En alguna época, los hombres y mujeres franceses usaban pelucas porque la moda así lo dictaba. La realidad era que las pelucas se usaban porque no se lavaban el pelo con frecuencia, y las peinetas que también estaban de moda, en realidad servían para rascarse la cabeza porque estaban llenos de piojos.
Sin embargo, a pesar de que uno podría pensar que eso sucedía en aquella época porque no había casi nada de información sobre la limpieza y el efecto que ésta tiene en la salud de las personas, la realidad es que actualmente sigue habiendo prácticas mugrosas entre la gente que se precia de tener educación.

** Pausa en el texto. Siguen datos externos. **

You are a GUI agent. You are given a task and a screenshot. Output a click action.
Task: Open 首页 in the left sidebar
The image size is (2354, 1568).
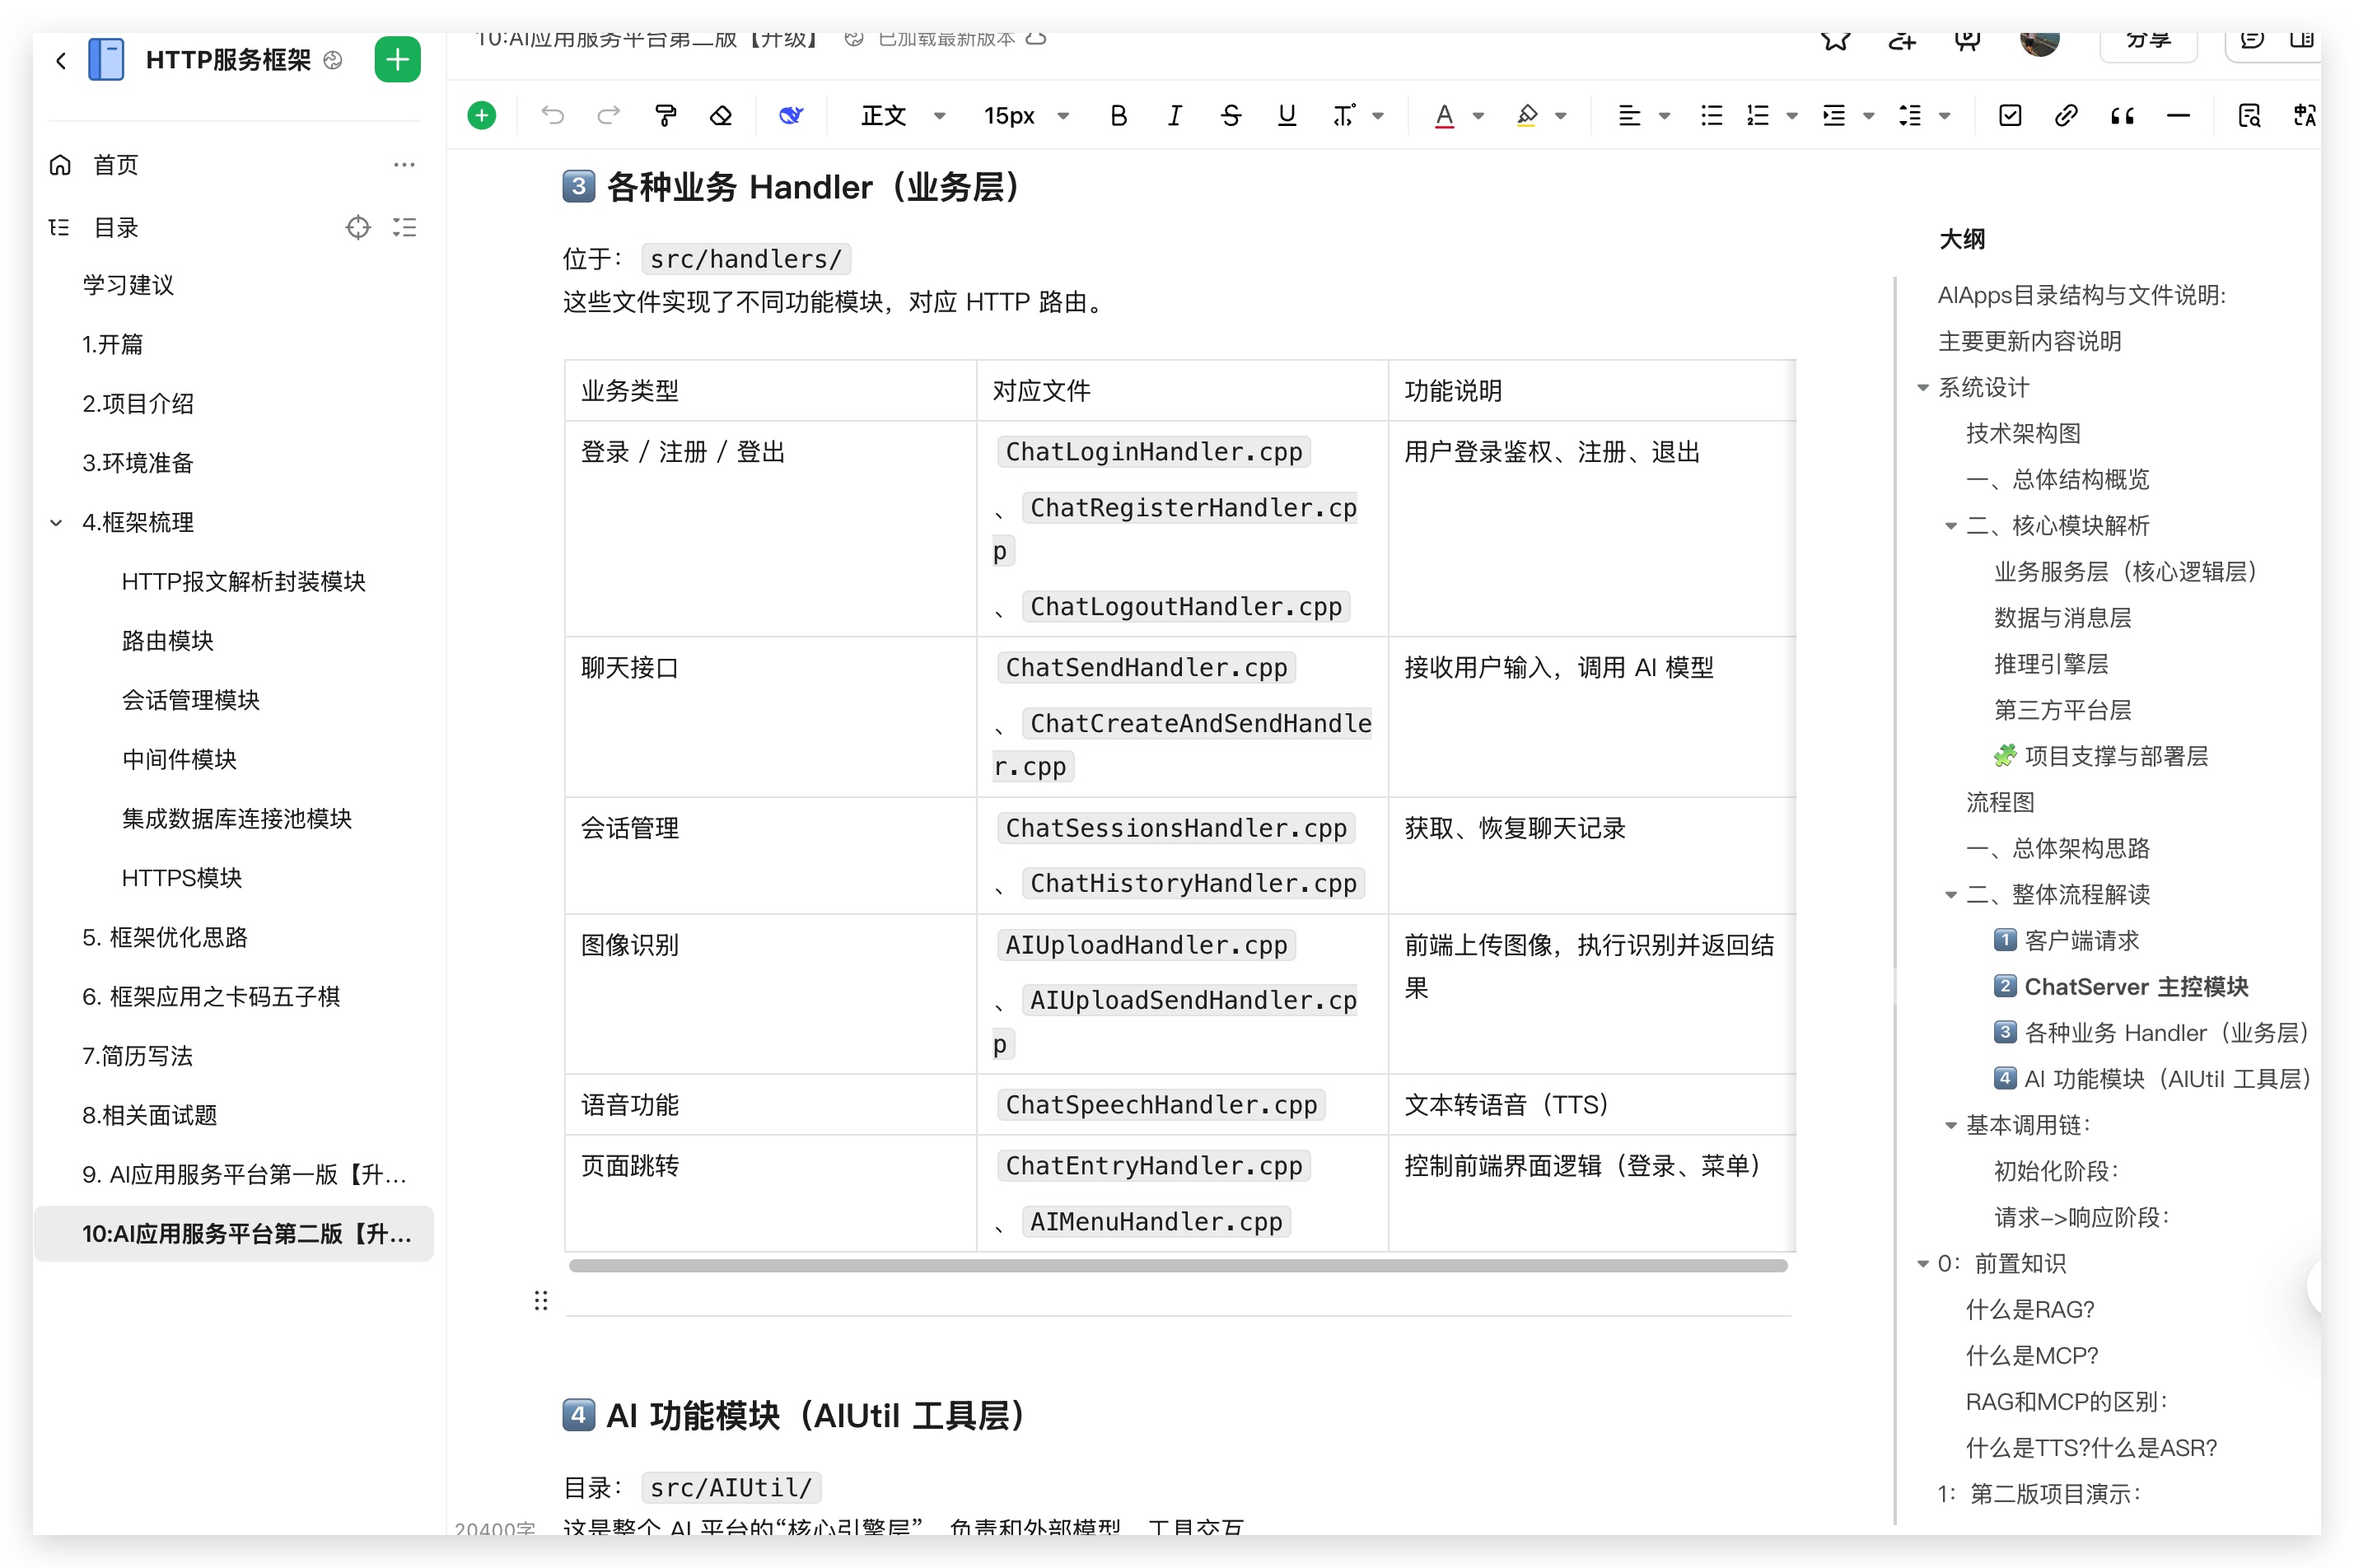(x=115, y=165)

Comer en la calle, por ejemplo, pareciera ser una costumbre inocente, sin embargo, si pudiéramos ver con unos lentes de gran aumento, lo que anda volando por el aire, nos daríamos cuenta de las porquerías que nos comemos, pues el aire con frecuencia tiene heces fecales, de perro en el mejor de los casos.
Pueden traer el mejor coche, o haber ido a la mejor universidad del país, sin embargo, ni la educación superior ni los doctorados enseñan a la gente a lavarse las manos después de ir al baño. Casi me muero de asco cuando saludo a alguien que recién sale del sanitario y… ¡guácala, tiene la mano calientita!
Y lo que sí es de plano un mugrero, son las uñas largas que les da por usar a las mujeres coquetas, que piensan que traerlas como de águila a punto de agarrar a su presa, es sexy.
No, no es sexy. Las uñas largas además de muy feas, son muy cochinas. No importa quien sea sus uñas tendrán mugre, pues si tiene que maniobrar cuando va al baño, no me quiero imaginar cuántas cosas puede haber en ellas. O se corta las garras o mejor que no salude de mano.